◆ PROBLEM DESCRIPTION ◆
Could you set down the records below exactly as they are, with no pictures?

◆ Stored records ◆
**********
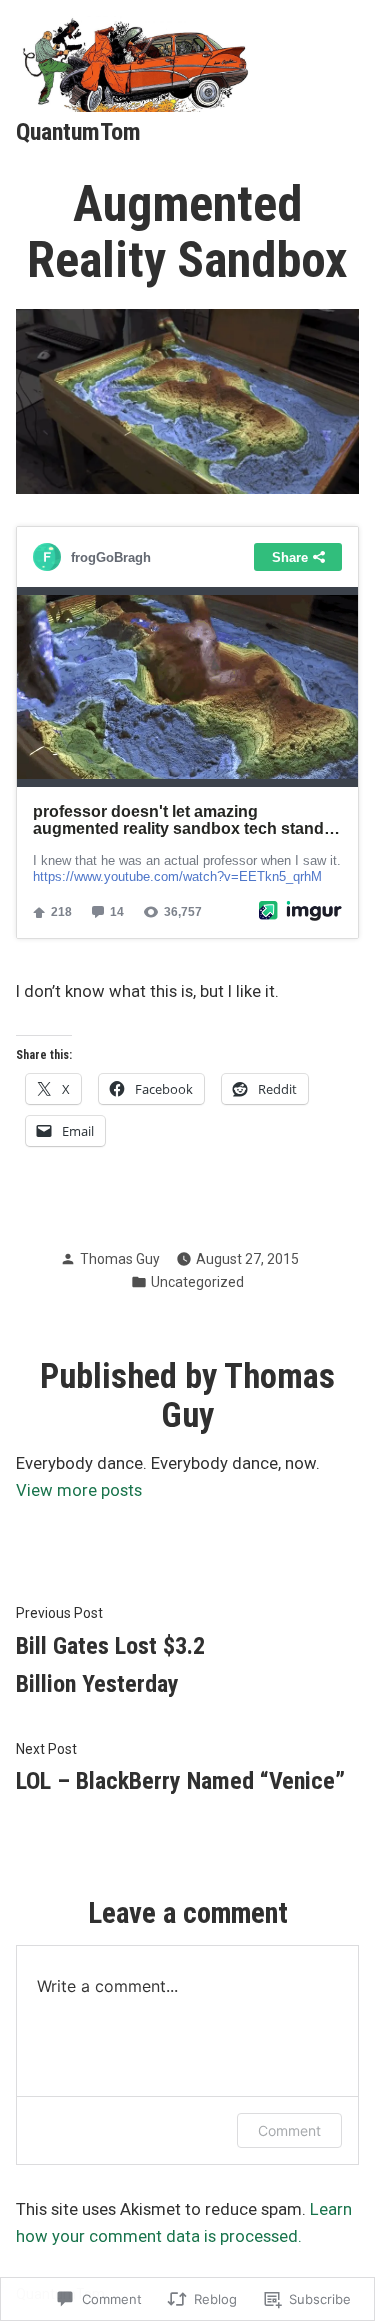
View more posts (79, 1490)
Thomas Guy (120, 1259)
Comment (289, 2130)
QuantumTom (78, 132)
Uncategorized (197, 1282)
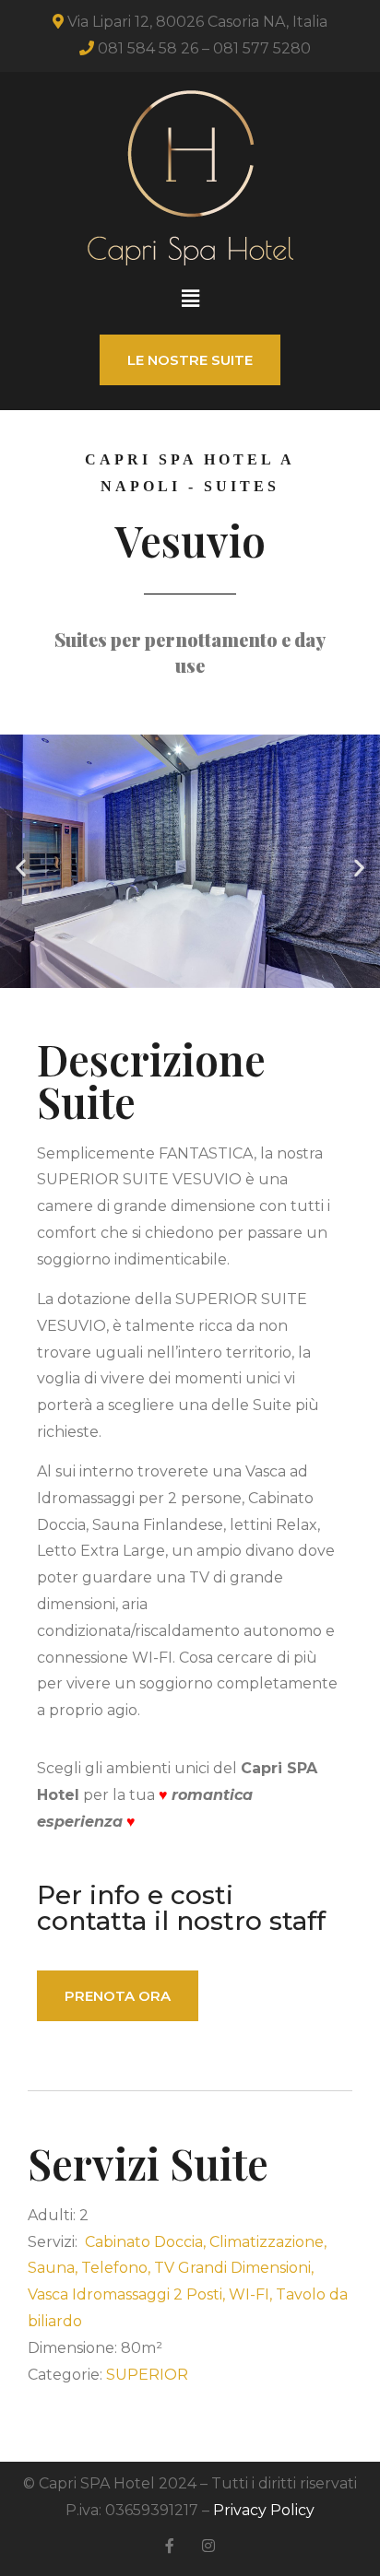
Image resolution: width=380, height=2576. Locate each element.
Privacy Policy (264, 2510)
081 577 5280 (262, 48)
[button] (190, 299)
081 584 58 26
**********
◆ ANSWER TO THIS TASK ◆
View more posts (79, 1490)
Thomas Guy (120, 1259)
Comment (289, 2130)
QuantumTom (78, 132)
Uncategorized (197, 1282)
Image resolution: width=380, height=2576. Locate each element.
Privacy Policy (264, 2510)
081 577 5280 (262, 48)
[button] (190, 299)
081 584 58 26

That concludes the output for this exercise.